いつもなら徒歩20分くらいで着くはずなのに、家を出てから1時間以上たっていた。
「おかしい......これもbugの影響か?」
そうして近くの道路標識に目をやると、



左10km 本栖湖



と書かれていた。
「本栖湖?本栖湖ってことは...富士山?!は?なんで?!」
そしてそのまま10分ほど歩き回っていると今度は、



この先20km 釧路町



「く、く、釧路町??!!北海道じゃねぇか!どうなってんだこりゃ...」
bugと関係があることはわかりきっていたので、取り敢えず恋に連絡(電話)を取った。
「大学に行こうとしたら本栖湖に行ったり北海道に飛ばされたりして、もうなにがなんだか...やっぱりbugなんだよな?」
『そうね。bugであることは確か。でも私にその回避方法はわからない。』
「わからない?!そんな!」
「私が知っているのはbug自体の修正方法だけだ。それについての影響の防ぎ方なんて知らない。すまないが自分でなんとかしてくれ。私も忙しい。」
「はぁ?おい!そんな!もしもし?もしも......切れた...。」





「自分でなんとかしろって言われても...」
そのまま釧路の畑で座り込んでいると、一台の軽トラが通りかかった。

「兄ちゃん。そんなとこでなにやってんの?」
軽トラから1人のおじさんが話しかけてきた。
「あのぉ。ここって釧路ですか?」
「何言ってんだ?兄ちゃん。そこに釧路ってかいてんじゃねぇか。」
「ですよねぇ...」
「兄ちゃん迷ったのか?」
「まぁ...はい。」
「家は?」
「千葉です。
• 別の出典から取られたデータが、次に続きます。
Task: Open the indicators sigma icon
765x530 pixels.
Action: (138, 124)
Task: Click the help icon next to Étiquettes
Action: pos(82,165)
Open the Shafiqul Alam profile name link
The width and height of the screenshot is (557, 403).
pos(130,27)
」
「千葉?!そんな遠くから遥々道に迷いに来たってか?ハハハハ、そんなおかしな話はじめて聞いたぞ。まぁ乗れや。駅まで連れてってやる。」
「いいんですか?」
「だって兄ちゃん困ってんだろ?」
「ありがとうございます!!」
そして俺はなんとかして帰ることができた。





そしてまたみんなで集まってその話をすると、湊が、
「その、bugの影響ってさ、藍坂の身近な人や物に起きるんだろ?」
「そうだが。」
「で、その釧路のおじさんが通りかかって、釧路のおじさんと一緒にいる間は何も起きてないんだよな?」
「確かにそうだな...でもそれがどうしたんだ?」
「そうか!」
恋が大声を出した。
「今回の場合、藍坂未菜の身近な人物である、神田悠斗にbugの影響があり、藍坂と何の関係もない人物と一緒にいると影響は防げるということか。」